What you will do. Among the entries below, how many lines include "folder"? Give the number alone.

Top of Stored data

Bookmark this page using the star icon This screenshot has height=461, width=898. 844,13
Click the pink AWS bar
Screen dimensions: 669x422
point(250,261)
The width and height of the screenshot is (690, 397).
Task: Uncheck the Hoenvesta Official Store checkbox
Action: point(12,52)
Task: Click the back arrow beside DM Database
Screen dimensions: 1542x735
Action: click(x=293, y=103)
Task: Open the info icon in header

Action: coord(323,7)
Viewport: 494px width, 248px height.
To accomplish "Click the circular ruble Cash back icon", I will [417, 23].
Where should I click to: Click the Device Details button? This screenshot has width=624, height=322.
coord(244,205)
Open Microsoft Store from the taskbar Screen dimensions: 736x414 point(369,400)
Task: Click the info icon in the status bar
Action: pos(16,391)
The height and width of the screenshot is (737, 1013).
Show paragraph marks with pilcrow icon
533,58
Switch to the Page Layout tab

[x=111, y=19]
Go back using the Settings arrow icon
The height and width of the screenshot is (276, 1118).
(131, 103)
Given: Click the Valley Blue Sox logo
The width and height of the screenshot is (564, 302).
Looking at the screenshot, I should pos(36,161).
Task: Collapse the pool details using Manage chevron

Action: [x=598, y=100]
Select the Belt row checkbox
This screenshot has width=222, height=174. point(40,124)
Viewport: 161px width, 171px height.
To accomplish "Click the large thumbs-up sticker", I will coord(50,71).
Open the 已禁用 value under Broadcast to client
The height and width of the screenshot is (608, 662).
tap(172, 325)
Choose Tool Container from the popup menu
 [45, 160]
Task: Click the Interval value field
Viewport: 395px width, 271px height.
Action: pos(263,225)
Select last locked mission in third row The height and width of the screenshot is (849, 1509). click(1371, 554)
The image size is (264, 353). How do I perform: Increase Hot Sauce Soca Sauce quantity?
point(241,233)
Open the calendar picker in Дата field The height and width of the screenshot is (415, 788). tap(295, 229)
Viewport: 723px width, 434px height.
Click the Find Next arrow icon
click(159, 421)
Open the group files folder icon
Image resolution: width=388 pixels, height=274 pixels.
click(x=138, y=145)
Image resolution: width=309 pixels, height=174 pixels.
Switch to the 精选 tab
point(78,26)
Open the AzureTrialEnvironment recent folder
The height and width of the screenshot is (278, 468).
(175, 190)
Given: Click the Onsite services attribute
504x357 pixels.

Bottom of Stored data

Response for this exercise. 2